## DATA ROWS
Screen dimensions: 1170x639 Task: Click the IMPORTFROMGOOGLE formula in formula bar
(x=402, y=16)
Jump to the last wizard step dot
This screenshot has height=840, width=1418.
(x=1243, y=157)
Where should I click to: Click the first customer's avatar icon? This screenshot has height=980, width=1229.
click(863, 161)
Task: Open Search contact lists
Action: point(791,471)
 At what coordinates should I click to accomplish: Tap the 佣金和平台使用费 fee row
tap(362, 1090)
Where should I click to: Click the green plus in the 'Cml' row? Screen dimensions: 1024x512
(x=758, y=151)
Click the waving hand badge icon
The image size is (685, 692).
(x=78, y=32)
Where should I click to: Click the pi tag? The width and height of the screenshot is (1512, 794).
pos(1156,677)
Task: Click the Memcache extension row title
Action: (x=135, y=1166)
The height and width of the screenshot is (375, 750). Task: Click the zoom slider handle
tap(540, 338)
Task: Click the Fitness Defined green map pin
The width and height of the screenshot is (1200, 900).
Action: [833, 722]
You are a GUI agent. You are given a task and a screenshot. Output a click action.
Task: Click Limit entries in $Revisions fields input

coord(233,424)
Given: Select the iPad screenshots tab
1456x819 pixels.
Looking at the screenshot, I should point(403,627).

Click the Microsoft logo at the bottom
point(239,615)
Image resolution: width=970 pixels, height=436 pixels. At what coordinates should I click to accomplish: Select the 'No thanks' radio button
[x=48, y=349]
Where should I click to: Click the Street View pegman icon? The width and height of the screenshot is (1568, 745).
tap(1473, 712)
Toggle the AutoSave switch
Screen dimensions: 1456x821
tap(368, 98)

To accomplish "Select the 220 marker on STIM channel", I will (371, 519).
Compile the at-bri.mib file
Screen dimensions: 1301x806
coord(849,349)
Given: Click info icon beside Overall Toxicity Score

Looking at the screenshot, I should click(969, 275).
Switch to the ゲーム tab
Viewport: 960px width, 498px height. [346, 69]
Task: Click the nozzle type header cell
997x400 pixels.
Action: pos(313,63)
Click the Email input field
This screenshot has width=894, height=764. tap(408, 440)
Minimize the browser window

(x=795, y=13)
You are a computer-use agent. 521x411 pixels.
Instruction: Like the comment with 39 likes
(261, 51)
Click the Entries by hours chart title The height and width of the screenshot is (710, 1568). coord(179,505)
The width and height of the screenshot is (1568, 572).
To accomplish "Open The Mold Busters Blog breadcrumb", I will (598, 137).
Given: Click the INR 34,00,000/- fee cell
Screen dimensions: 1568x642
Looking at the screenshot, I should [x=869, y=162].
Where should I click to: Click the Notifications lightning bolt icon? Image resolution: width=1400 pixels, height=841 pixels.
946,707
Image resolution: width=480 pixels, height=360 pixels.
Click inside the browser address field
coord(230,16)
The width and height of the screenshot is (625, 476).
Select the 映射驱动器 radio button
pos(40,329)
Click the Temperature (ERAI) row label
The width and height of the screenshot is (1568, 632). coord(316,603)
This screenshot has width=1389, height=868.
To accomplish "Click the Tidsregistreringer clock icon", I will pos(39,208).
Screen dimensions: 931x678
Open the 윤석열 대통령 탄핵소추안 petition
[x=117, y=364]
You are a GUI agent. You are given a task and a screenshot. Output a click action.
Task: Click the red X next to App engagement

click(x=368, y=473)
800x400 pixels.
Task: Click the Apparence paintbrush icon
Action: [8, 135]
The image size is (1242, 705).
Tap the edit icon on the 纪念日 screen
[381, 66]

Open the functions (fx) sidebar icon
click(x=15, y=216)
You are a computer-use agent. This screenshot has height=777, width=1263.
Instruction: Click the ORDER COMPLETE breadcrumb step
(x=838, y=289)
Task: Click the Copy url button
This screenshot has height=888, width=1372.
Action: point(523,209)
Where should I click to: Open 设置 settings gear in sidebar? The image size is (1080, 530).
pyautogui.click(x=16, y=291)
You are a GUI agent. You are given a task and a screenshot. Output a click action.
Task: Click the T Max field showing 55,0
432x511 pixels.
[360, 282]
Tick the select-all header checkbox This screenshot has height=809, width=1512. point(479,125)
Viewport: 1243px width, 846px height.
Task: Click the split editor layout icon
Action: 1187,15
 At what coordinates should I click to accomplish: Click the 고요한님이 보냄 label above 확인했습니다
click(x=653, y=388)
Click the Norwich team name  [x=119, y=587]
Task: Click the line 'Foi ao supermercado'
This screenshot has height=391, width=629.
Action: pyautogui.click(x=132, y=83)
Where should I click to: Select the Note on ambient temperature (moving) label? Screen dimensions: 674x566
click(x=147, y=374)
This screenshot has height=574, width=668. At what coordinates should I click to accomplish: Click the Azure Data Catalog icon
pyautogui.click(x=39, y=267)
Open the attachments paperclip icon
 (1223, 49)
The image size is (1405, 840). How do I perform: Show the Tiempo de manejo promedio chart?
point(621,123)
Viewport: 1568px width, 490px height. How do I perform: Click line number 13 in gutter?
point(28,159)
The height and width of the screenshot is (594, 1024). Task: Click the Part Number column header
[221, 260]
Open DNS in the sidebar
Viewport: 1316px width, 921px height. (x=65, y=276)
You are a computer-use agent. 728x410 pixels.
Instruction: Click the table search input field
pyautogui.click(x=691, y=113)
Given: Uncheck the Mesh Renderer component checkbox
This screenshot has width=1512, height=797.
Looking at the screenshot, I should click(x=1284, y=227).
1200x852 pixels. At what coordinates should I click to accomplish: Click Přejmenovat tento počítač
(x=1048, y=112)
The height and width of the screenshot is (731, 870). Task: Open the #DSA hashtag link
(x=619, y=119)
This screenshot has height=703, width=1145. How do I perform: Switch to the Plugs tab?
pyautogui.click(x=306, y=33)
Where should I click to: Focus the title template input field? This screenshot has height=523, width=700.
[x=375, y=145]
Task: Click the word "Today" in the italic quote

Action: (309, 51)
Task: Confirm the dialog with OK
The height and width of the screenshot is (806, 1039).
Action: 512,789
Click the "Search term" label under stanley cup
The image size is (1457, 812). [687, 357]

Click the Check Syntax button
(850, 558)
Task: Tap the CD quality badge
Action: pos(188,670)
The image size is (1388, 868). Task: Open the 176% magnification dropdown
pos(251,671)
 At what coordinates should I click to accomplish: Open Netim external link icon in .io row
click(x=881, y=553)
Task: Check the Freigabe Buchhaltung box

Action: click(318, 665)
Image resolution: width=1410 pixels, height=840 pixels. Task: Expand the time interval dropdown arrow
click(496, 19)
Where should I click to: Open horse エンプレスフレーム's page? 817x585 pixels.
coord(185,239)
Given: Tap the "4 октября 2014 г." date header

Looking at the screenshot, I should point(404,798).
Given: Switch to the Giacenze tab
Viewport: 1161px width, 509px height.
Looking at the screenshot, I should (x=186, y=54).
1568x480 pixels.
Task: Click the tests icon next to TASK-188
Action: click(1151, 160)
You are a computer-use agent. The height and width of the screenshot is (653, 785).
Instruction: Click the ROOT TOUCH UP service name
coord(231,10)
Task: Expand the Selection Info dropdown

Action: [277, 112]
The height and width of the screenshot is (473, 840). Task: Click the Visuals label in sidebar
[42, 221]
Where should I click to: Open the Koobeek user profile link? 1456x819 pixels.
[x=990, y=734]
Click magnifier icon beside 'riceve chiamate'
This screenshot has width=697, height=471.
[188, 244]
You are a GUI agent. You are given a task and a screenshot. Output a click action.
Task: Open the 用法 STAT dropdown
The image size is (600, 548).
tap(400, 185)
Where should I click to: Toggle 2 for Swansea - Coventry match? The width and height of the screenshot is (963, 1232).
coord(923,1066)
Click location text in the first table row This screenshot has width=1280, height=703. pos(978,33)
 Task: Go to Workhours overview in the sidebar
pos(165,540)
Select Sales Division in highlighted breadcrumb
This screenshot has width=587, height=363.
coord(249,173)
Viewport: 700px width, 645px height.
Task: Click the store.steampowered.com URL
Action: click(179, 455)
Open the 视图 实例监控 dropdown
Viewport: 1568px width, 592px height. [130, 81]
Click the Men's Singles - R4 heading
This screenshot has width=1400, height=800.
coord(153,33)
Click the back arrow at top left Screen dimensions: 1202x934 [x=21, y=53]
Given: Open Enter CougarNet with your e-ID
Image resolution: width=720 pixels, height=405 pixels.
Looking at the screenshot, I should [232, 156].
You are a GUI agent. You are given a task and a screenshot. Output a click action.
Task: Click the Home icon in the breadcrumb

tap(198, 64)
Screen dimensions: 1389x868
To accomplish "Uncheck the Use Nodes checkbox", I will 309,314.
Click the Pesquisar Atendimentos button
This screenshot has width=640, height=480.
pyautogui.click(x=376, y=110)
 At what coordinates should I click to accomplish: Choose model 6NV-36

## GIVEN INSTRUCTION
Please reproduce the rows above word for word, starting at the first row and ending at the row that contains "coord(233,424)", with both of those rows included.

## RESULT OF THE TASK
Screen dimensions: 1170x639 Task: Click the IMPORTFROMGOOGLE formula in formula bar
(x=402, y=16)
Jump to the last wizard step dot
This screenshot has height=840, width=1418.
(x=1243, y=157)
Where should I click to: Click the first customer's avatar icon? This screenshot has height=980, width=1229.
click(863, 161)
Task: Open Search contact lists
Action: point(791,471)
 At what coordinates should I click to accomplish: Tap the 佣金和平台使用费 fee row
tap(362, 1090)
Where should I click to: Click the green plus in the 'Cml' row? Screen dimensions: 1024x512
(x=758, y=151)
Click the waving hand badge icon
The image size is (685, 692).
(x=78, y=32)
Where should I click to: Click the pi tag? The width and height of the screenshot is (1512, 794).
pos(1156,677)
Task: Click the Memcache extension row title
Action: (x=135, y=1166)
The height and width of the screenshot is (375, 750). Task: Click the zoom slider handle
tap(540, 338)
Task: Click the Fitness Defined green map pin
The width and height of the screenshot is (1200, 900).
Action: [833, 722]
You are a GUI agent. You are given a task and a screenshot. Output a click action.
Task: Click Limit entries in $Revisions fields input

coord(233,424)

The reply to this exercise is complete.